Since the output of this function without collection is actually only a translated SQL statement, we can take that output and keep combinining it with other operations, for instance:

qry <- normalize_sql("flights", "dep_delay", "dep_delay_norm")
lazy_spark_query(tbl_flights, qry) %>%
  group_by(origin) %>%
  summarise(mean(dep_delay_norm)) %>%
  collect()

## Invoking sql
## Invoking schema
## Invoking fieldNames
## Invoking sql
## Invoking isStreaming
## Invoking sql
## Invoking sparklyr.Utils collect
## Invoking columns
## Invoking schema
## Invoking fields
## Invoking dataType
## Invoking toString
## Invoking name
## Invoking dataType
## Invoking toString
## Invoking name

## # A tibble: 3 x 2
##   origin `mean(dep_delay_norm)`
##   <chr>                   <dbl>
## 1 EWR                    0.0614
## 2 JFK                   -0.0131
## 3 LGA                   -0.0570

The crucial advantage is that even though the lazy_spark_query would return the entire updated weather dataset when collected stand-alone, in combination with other operations Spark first figures out how to execute all the operations together efficiently and only then physically executes them and returns only the grouped and aggregated data to the R session.

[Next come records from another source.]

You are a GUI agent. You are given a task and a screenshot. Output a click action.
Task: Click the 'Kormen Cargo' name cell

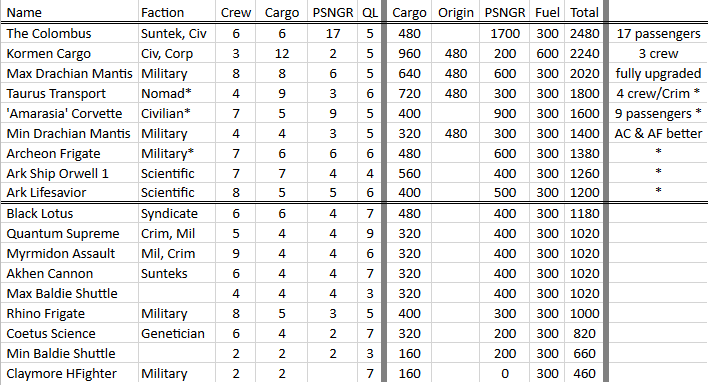tap(69, 53)
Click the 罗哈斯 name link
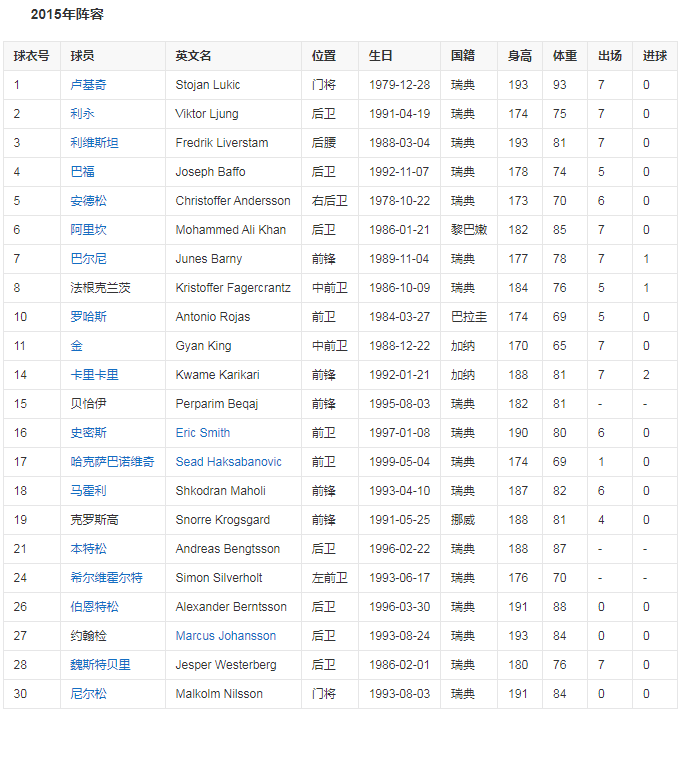Image resolution: width=681 pixels, height=784 pixels. 88,317
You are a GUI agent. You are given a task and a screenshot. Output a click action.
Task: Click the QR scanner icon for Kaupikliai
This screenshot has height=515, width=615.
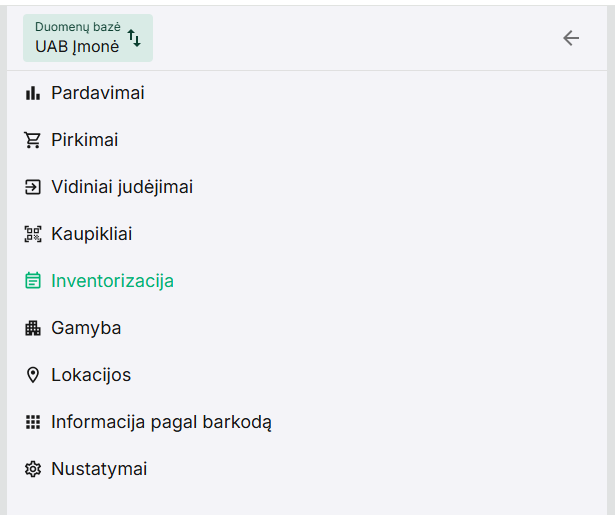pos(32,235)
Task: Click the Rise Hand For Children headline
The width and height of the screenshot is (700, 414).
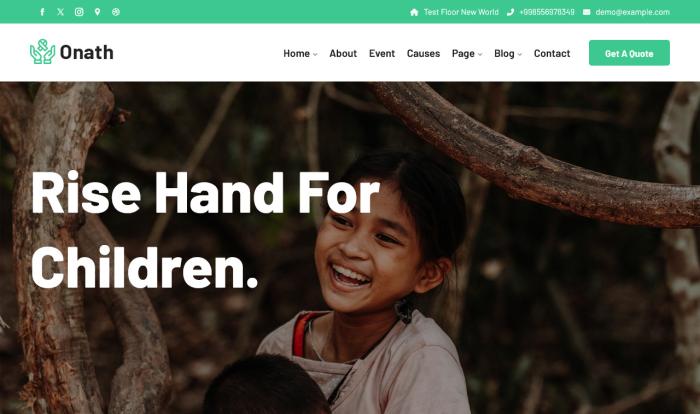Action: (x=205, y=230)
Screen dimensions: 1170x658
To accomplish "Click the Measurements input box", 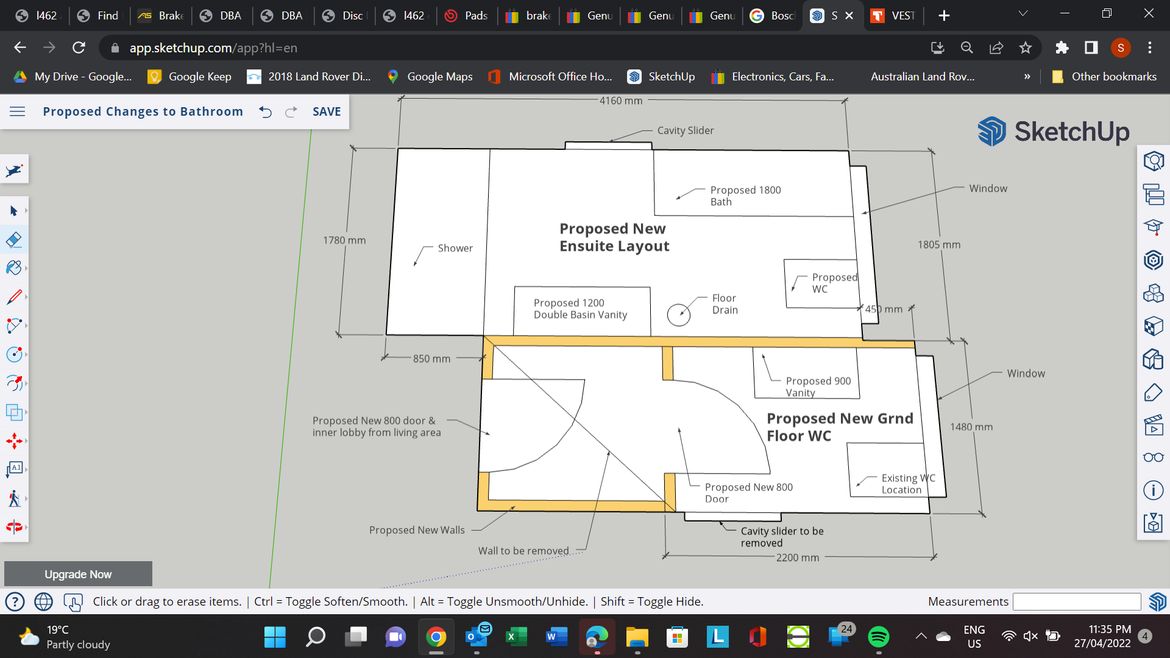I will click(1076, 601).
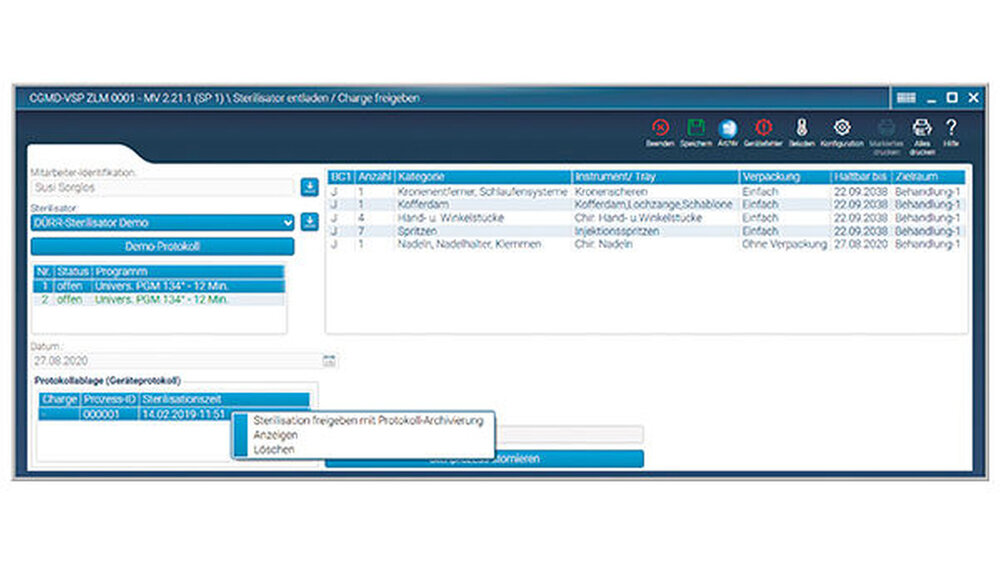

We can therefore effectively combine multiple approaches to interfacing with Spark while still keeping the benefit of retrieving only very small, aggregated amounts of data to the R session. The effect is quite significant even with a dataset as small as flights (336,776 rows of 19 columns) and with a local Spark instance. The chart below compares executing a query lazily, aggregating within Spark and only retrieving the aggregated data, versus retrieving first and aggregating locally. The third boxplot shows the cost of pure collection on the query itself:

microbenchmark::microbenchmark(
  times = 20,
  collect_late = lazy_spark_query(tbl_flights, qry) %>%
    group_by(origin) %>%
    summarise(mean(dep_delay_norm)) %>%
    collect(),
  collect_first = lazy_spark_query(tbl_flights, qry) %>%
    collect() %>% 
    group_by(origin) %>%
    summarise(mean(dep_delay_norm)),
  collect_only = lazy_spark_query(tbl_flights, qry) %>%
    collect()
)